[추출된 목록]

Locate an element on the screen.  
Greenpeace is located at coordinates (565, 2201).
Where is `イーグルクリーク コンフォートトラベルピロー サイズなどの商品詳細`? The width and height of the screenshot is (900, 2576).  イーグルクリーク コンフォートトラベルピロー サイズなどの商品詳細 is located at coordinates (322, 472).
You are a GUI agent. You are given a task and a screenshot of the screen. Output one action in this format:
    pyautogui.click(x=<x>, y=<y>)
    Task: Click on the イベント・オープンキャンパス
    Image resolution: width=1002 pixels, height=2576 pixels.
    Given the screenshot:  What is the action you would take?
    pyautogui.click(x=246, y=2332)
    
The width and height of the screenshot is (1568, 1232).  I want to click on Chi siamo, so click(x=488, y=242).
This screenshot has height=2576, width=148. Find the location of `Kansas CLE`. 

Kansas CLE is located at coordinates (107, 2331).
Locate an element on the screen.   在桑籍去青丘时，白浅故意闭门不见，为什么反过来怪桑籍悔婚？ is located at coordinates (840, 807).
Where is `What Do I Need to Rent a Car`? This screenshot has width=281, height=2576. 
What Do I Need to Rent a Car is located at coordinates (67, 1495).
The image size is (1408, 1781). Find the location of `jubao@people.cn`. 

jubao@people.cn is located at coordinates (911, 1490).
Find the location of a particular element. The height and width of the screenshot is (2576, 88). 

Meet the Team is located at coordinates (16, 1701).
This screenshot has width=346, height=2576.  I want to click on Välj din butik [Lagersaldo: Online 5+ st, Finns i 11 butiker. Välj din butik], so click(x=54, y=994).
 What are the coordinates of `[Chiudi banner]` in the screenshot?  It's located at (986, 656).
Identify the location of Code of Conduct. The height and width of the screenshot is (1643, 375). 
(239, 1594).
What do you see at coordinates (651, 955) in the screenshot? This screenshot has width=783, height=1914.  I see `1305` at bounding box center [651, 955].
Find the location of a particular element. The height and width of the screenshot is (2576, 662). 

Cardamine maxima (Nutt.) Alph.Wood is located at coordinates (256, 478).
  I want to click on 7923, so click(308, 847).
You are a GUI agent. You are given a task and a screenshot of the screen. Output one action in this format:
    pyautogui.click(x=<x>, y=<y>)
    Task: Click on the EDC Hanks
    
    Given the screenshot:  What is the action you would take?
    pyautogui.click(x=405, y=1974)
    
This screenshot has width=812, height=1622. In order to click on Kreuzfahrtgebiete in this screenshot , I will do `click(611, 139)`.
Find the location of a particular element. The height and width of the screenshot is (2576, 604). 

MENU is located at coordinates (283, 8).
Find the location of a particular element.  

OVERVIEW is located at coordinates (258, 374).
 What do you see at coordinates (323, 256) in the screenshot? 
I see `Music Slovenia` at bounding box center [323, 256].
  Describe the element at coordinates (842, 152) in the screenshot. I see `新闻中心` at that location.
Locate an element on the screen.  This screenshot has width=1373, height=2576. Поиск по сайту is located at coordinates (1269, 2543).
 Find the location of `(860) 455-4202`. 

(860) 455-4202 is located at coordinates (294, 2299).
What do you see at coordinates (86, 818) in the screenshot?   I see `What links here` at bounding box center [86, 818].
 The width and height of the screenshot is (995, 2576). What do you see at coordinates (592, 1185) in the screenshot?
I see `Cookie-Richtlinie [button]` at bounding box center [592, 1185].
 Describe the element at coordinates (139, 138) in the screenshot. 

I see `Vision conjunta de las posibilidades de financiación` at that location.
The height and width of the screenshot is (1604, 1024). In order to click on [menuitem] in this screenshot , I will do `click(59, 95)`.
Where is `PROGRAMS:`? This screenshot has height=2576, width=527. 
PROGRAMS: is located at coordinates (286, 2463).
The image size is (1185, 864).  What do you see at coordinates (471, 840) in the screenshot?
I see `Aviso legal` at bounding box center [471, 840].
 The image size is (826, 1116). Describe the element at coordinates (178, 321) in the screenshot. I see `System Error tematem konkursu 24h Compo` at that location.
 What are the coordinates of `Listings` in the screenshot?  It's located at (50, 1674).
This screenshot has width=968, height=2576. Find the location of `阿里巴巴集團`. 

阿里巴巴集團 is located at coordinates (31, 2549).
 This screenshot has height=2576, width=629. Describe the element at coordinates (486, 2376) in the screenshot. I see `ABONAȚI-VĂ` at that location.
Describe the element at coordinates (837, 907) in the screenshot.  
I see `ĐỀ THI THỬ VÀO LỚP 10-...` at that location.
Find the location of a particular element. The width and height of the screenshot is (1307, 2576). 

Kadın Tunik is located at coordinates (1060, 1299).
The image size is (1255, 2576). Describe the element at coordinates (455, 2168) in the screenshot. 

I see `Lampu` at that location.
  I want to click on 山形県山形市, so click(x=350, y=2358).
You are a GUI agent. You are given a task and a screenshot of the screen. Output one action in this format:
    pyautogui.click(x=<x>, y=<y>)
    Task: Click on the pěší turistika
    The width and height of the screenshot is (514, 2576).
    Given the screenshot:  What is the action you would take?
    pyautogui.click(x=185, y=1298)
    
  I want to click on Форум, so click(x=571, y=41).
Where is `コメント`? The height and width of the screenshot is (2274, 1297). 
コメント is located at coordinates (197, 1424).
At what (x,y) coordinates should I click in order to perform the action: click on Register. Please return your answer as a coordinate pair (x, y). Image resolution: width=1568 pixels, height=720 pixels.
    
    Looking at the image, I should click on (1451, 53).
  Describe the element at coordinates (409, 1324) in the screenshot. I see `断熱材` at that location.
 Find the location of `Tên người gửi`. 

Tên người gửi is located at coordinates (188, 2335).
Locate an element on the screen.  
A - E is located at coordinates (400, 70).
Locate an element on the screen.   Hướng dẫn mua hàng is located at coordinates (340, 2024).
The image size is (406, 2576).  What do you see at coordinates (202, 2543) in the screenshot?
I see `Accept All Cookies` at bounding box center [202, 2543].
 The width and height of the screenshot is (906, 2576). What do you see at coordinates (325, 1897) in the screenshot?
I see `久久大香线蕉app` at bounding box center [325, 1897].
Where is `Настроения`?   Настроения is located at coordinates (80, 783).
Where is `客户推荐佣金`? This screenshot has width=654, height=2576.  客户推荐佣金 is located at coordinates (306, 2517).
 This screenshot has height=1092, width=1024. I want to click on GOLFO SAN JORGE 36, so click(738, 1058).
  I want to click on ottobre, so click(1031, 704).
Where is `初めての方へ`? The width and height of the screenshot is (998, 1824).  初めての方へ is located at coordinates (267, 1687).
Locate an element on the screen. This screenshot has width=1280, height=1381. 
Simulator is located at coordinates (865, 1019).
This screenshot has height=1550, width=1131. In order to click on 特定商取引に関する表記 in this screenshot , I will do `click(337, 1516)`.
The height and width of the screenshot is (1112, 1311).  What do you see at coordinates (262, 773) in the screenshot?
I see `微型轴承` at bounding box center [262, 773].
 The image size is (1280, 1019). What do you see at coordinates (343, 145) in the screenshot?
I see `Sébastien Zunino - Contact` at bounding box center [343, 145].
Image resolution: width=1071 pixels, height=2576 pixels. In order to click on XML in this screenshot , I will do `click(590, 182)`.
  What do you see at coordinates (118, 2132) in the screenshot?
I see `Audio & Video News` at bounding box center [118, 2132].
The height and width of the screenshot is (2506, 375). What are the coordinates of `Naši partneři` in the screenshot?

# 문제:
위 목록 전체에서 "Locate an element on the screen"를 "Find an element on the screen"로 수정하고 나머지는 그대로 둔 채 다시 쓰세요.

# 정답:
Find an element on the screen.  
Greenpeace is located at coordinates (565, 2201).
Where is `イーグルクリーク コンフォートトラベルピロー サイズなどの商品詳細`? The width and height of the screenshot is (900, 2576).  イーグルクリーク コンフォートトラベルピロー サイズなどの商品詳細 is located at coordinates (322, 472).
You are a GUI agent. You are given a task and a screenshot of the screen. Output one action in this format:
    pyautogui.click(x=<x>, y=<y>)
    Task: Click on the イベント・オープンキャンパス
    Image resolution: width=1002 pixels, height=2576 pixels.
    Given the screenshot:  What is the action you would take?
    pyautogui.click(x=246, y=2332)
    
The width and height of the screenshot is (1568, 1232).  I want to click on Chi siamo, so click(x=488, y=242).
This screenshot has height=2576, width=148. Find the location of `Kansas CLE`. 

Kansas CLE is located at coordinates (107, 2331).
Find an element on the screen.   在桑籍去青丘时，白浅故意闭门不见，为什么反过来怪桑籍悔婚？ is located at coordinates (840, 807).
Where is `What Do I Need to Rent a Car`? This screenshot has width=281, height=2576. 
What Do I Need to Rent a Car is located at coordinates (67, 1495).
The image size is (1408, 1781). Find the location of `jubao@people.cn`. 

jubao@people.cn is located at coordinates (911, 1490).
Find the location of a particular element. The height and width of the screenshot is (2576, 88). 

Meet the Team is located at coordinates (16, 1701).
This screenshot has width=346, height=2576.  I want to click on Välj din butik [Lagersaldo: Online 5+ st, Finns i 11 butiker. Välj din butik], so click(x=54, y=994).
 What are the coordinates of `[Chiudi banner]` in the screenshot?  It's located at (986, 656).
Identify the location of Code of Conduct. The height and width of the screenshot is (1643, 375). 
(239, 1594).
What do you see at coordinates (651, 955) in the screenshot? This screenshot has width=783, height=1914.  I see `1305` at bounding box center [651, 955].
Find the location of a particular element. The height and width of the screenshot is (2576, 662). 

Cardamine maxima (Nutt.) Alph.Wood is located at coordinates (256, 478).
  I want to click on 7923, so click(308, 847).
You are a GUI agent. You are given a task and a screenshot of the screen. Output one action in this format:
    pyautogui.click(x=<x>, y=<y>)
    Task: Click on the EDC Hanks
    
    Given the screenshot:  What is the action you would take?
    pyautogui.click(x=405, y=1974)
    
This screenshot has width=812, height=1622. In order to click on Kreuzfahrtgebiete in this screenshot , I will do `click(611, 139)`.
Find the location of a particular element. The height and width of the screenshot is (2576, 604). 

MENU is located at coordinates (283, 8).
Find the location of a particular element.  

OVERVIEW is located at coordinates (258, 374).
 What do you see at coordinates (323, 256) in the screenshot? 
I see `Music Slovenia` at bounding box center [323, 256].
  Describe the element at coordinates (842, 152) in the screenshot. I see `新闻中心` at that location.
Find an element on the screen.  This screenshot has width=1373, height=2576. Поиск по сайту is located at coordinates (1269, 2543).
 Find the location of `(860) 455-4202`. 

(860) 455-4202 is located at coordinates (294, 2299).
What do you see at coordinates (86, 818) in the screenshot?   I see `What links here` at bounding box center [86, 818].
 The width and height of the screenshot is (995, 2576). What do you see at coordinates (592, 1185) in the screenshot?
I see `Cookie-Richtlinie [button]` at bounding box center [592, 1185].
 Describe the element at coordinates (139, 138) in the screenshot. 

I see `Vision conjunta de las posibilidades de financiación` at that location.
The height and width of the screenshot is (1604, 1024). In order to click on [menuitem] in this screenshot , I will do `click(59, 95)`.
Where is `PROGRAMS:`? This screenshot has height=2576, width=527. 
PROGRAMS: is located at coordinates (286, 2463).
The image size is (1185, 864).  What do you see at coordinates (471, 840) in the screenshot?
I see `Aviso legal` at bounding box center [471, 840].
 The image size is (826, 1116). Describe the element at coordinates (178, 321) in the screenshot. I see `System Error tematem konkursu 24h Compo` at that location.
 What are the coordinates of `Listings` in the screenshot?  It's located at (50, 1674).
This screenshot has width=968, height=2576. Find the location of `阿里巴巴集團`. 

阿里巴巴集團 is located at coordinates (31, 2549).
 This screenshot has height=2576, width=629. Describe the element at coordinates (486, 2376) in the screenshot. I see `ABONAȚI-VĂ` at that location.
Describe the element at coordinates (837, 907) in the screenshot.  
I see `ĐỀ THI THỬ VÀO LỚP 10-...` at that location.
Find the location of a particular element. The width and height of the screenshot is (1307, 2576). 

Kadın Tunik is located at coordinates (1060, 1299).
The image size is (1255, 2576). Describe the element at coordinates (455, 2168) in the screenshot. 

I see `Lampu` at that location.
  I want to click on 山形県山形市, so click(x=350, y=2358).
You are a GUI agent. You are given a task and a screenshot of the screen. Output one action in this format:
    pyautogui.click(x=<x>, y=<y>)
    Task: Click on the pěší turistika
    The width and height of the screenshot is (514, 2576).
    Given the screenshot:  What is the action you would take?
    pyautogui.click(x=185, y=1298)
    
  I want to click on Форум, so click(x=571, y=41).
Where is `コメント`? The height and width of the screenshot is (2274, 1297). 
コメント is located at coordinates (197, 1424).
At what (x,y) coordinates should I click in order to perform the action: click on Register. Please return your answer as a coordinate pair (x, y). Image resolution: width=1568 pixels, height=720 pixels.
    
    Looking at the image, I should click on (1451, 53).
  Describe the element at coordinates (409, 1324) in the screenshot. I see `断熱材` at that location.
 Find the location of `Tên người gửi`. 

Tên người gửi is located at coordinates (188, 2335).
Find an element on the screen.  
A - E is located at coordinates (400, 70).
Find an element on the screen.   Hướng dẫn mua hàng is located at coordinates (340, 2024).
The image size is (406, 2576).  What do you see at coordinates (202, 2543) in the screenshot?
I see `Accept All Cookies` at bounding box center [202, 2543].
 The width and height of the screenshot is (906, 2576). What do you see at coordinates (325, 1897) in the screenshot?
I see `久久大香线蕉app` at bounding box center [325, 1897].
Where is `Настроения`?   Настроения is located at coordinates (80, 783).
Where is `客户推荐佣金`? This screenshot has width=654, height=2576.  客户推荐佣金 is located at coordinates (306, 2517).
 This screenshot has height=1092, width=1024. I want to click on GOLFO SAN JORGE 36, so click(738, 1058).
  I want to click on ottobre, so click(1031, 704).
Where is `初めての方へ`? The width and height of the screenshot is (998, 1824).  初めての方へ is located at coordinates (267, 1687).
Find an element on the screen. This screenshot has width=1280, height=1381. 
Simulator is located at coordinates (865, 1019).
This screenshot has height=1550, width=1131. In order to click on 特定商取引に関する表記 in this screenshot , I will do `click(337, 1516)`.
The height and width of the screenshot is (1112, 1311).  What do you see at coordinates (262, 773) in the screenshot?
I see `微型轴承` at bounding box center [262, 773].
 The image size is (1280, 1019). What do you see at coordinates (343, 145) in the screenshot?
I see `Sébastien Zunino - Contact` at bounding box center [343, 145].
Image resolution: width=1071 pixels, height=2576 pixels. In order to click on XML in this screenshot , I will do `click(590, 182)`.
  What do you see at coordinates (118, 2132) in the screenshot?
I see `Audio & Video News` at bounding box center [118, 2132].
The height and width of the screenshot is (2506, 375). What are the coordinates of `Naši partneři` in the screenshot?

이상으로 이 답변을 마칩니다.